Galapagos : how does it react against current best solution?


(Olivier Stocker) #1

After reading David Rutten’s blog “ieatbugforbreakfest”, i didn’t manage to understand how galapagos is reacting to the current best solution (or the x% of current best)

  1. They have an higher chance of reproduction, but will they stay alive ?
  2. What is the killing mecanisme galapagos is using ?

These question came to me after i faced some optimization “drop” where the bests solutions seems to desapear !

(David Rutten) #2

The N% weakest genomes are culled without being allowed to reproduce.* From the remainder, everyone is in principle allowed to reproduce, although fitter genomes are more likely to be randomly selected.

Once selected, the breeding genome will pick a partner from the remaining population based on genomic distance. I.e. it doesn’t care much about the fitness of its partner, it just cares that the gene values are close to but not too close to itself (too close is incestuous, too far is zoöphilic, neither being healthy).

Then, at the end of all the breeding, the K% weakest individuals in the current generation are compared to the K% fittest individuals from the previous generation and swapped out if they perform worse. If K% and the population size are both small, rounding may cause zero individuals to carry over from one generation to the next.

The inbreeding option controls what percent similarity is considered attractive as a mate, the maintain value is K%.

Do note that Galapagos keeps a full record of all genomes+fitnesses and it will never create a new genome which is identical to one that occurred before. Especially if the total possible number of different genomes (i.e. a small number of slider, each with only a small number of possible states) is low, you’ll get some weird effects over time as patently unfit genomes are computed anyway, because all the good ones have already been done.

* Although looking at the interface, N is either a constant or may even be hard-coded to zero. I don’t remember whether the bias towards fitter genomes is the only bias left in the most recent version.

(Olivier Stocker) #3

i had a 75 pop size, with 5% maintaining (3.75 ind, rounded to 3) it’s not comming from here !

What can explain that the median fitness value seems to decrease some times ?

(David Rutten) #4

Indeed, I’m surprised the top edge of the graph went down in a few occasions.

The drop in mean fitness is just one of those things that happens over time. Perhaps some local maximum was exhausted, forcing the genomes downslope into worse and worse states, until they found another local maximum and were able to climb a new peak (the fitness going up again in the last part of the graph).

The population at large isn’t really that interesting to Galapagos, it really only wants to find a single good answer. It doesn’t care if the other individuals are all flunkies.

(Olivier Stocker) #5

As my problemtics are quite complex, the gene arn’t totally independant from each other.

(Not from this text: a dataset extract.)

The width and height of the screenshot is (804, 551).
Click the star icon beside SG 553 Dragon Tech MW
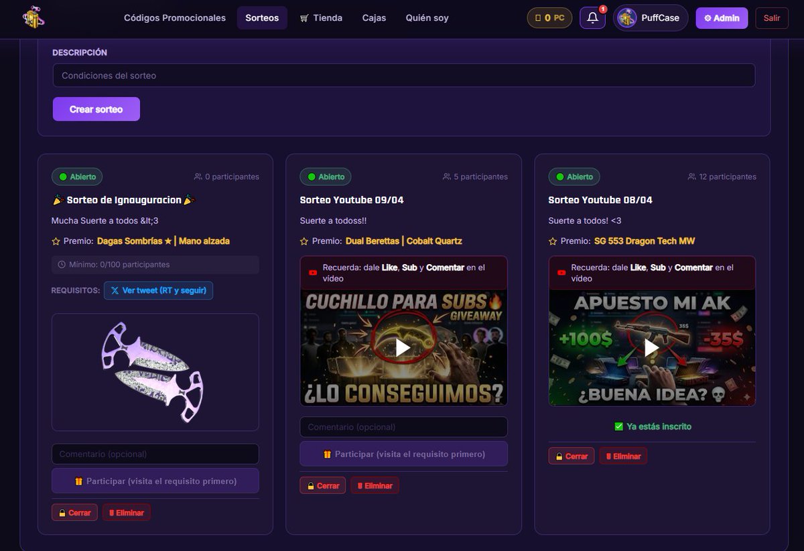click(551, 240)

It maybe can explain the fitness change, but still have no clue about that best fitness drop.

I also use a little trick to have a true/false for each solution : i put a stream filter to make sure no fitness value will be registered (it register “NaN”) if the sol doesn’t mtach my criteria. It seems to be harmless to the optimization process (reagrdless the fact i need to have large pop size). Can you confirm this (even more about the comparison between %K weakest of gen i and %k fittest of gen i-1)

(Olivier Stocker) #6

@DavidRutten After some tests i’m quite sure that galapagos isn’t capable of handling empty fitness “NaN”. It’s maybe the comparasion between %K weakest of gen i and %k fittest of gen i-1 that fail and result in the suppression of the fittest solution.

Since a stoped using my trick, i didn’t faced fittest solution drop anymore :

(David Rutten) #7

Yeah NaNs will definitely be a problem. Unless handled specifically (which I don’t think happens) they really mess with equality tests.